-- Given passage start --

Johnston, Jason Scott, and Robert G. Fuller, Jr. 2010. Global Warming Advocacy Science: a Cross Examination. Research Paper. University Of Pennsylvania: University Of Pennsylvania Law School, May.
http://www.probeinternational.org/UPennCross.pdf
Global Circulation Model Parameters conflict, addressing tinkering with the parameters (esp. aerosols) to force the models to simulate 20th century “observations”. Since the tinkering is unique to each model, there is no way to tell which “climate sensitivity parameter” is most accurate.
Mount Pinatubo released 20 Million metric tons of SO2 in 1991. That amount is less than China’s annual release of SO2 going back ten years.
China currently has an aggressive desulphurization program. I wonder what Dr. Lacis prediction is of the warming impact should the program prove successful.
Apparently the EPA wishes to assure Global Warming will continue for the indefinite future (together with their jobs and power). On the one hand, they wish to reduce CO2 emissions to forestall AGW. On the other hand, they wish to reduce SO2 emissions which reduce global warming.
EPA. 2009. SO2 Reductions and Allowance Trading under the Acid Rain Program. Governmental. Clean Air Markets. April 14. http://www.epa.gov/airmarkets/progsregs/arp/s02.html
The link above provides an overview of how reductions in SO2 emissions are to be achieved under the Acid Rain Program. Below is a report of the EPA doubling down on Command-And-Control in 2010.
Houston wrote: “the aerosol ‘knob’ needs to be turned down a bit.”
Yes, and the “aerosol knob” is mostly the climate sensitivity knob. They multiply any warming or cooling effect by water vapor feedbacks. Evidently a lot less of that multiplying happens than they assume.
Willis, thanks for another great post. Statistics is largely a mystery to me, but is it possible to adjust other parameters (such as CO2 sensitivity) in Lacis’ model, to see if doing so produces a better fit?
randomengineer says:
December 29, 2010 at 10:48 pm
Again, my point is not that this model is very poor. It is that Dr. Lacis is touting the results of this prediction as evidence that we should believe in the models.
But the GISS model predicted a three sigma cooling from Pinatubo, thats literally a one year in a millennium temperature drop. Three sigma is p less than .001, after all. They predicted that we would cool, in two short years, all the way back to the 1958 temperature. That is a pretty clear and unequivocal prediction.
But temperatures didn’t even drop as much as in ’73-’76, when there were no volcanoes. They predicted a massive cooling and it was a non-event. Truly, look at the red line in Fig. 2. There was nothing out of the ordinary. How wrong does a prediction have to be for you folks to get it??? It was another in the unending list of disaster predictions, only this time it was an actual verifiable prediction, and it was an actual verifiable bust. No once in a thousand years cooling. Didn’t happen.
Perhaps that is some kind of acceptable error for you. For me, when Dr. Lacis says that those results are a reason to believe in models, I find them a reason to laugh.
w.
Alec Rawls says:
December 29, 2010 at 11:32 pm
Houston wrote: “the aerosol ‘knob’ needs to be turned down a bit.”
……..

-- Given passage end --
-- Supplied material start --

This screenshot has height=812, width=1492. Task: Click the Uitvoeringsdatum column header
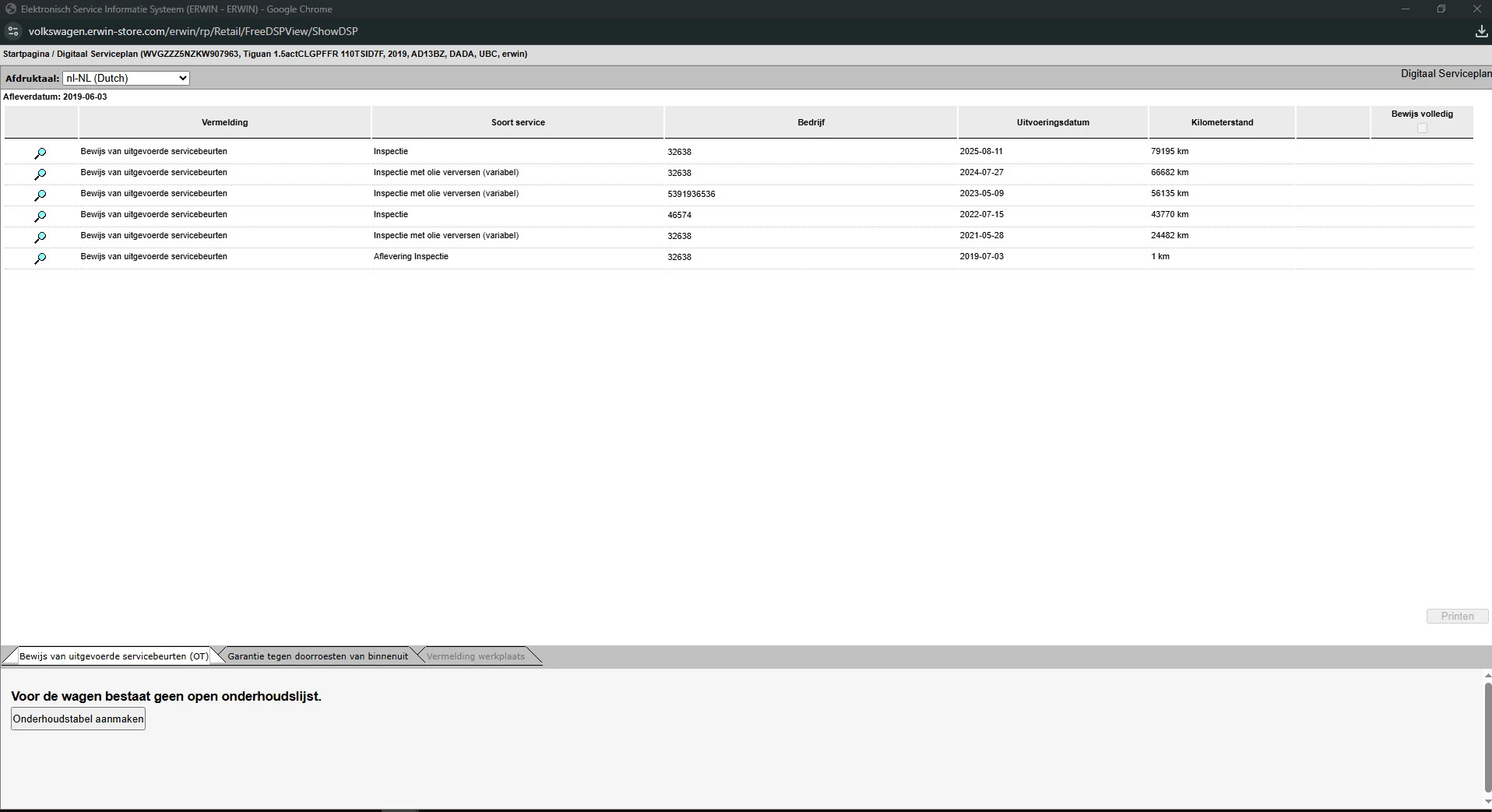(x=1053, y=122)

-- Supplied material end --

* **Task brief**:
Answer these questions from the climate model thread.
(a) How much SO2 did Mount Pinatubo release in 1991?
(b) The GISS model predicted that temperatures would fall back to the level of which year?
(c) Under which program are the EPA's SO2 reductions and allowance trading carried out?

* **Correct result**:
(a) 20 million metric tons.
(b) 1958.
(c) The Acid Rain Program.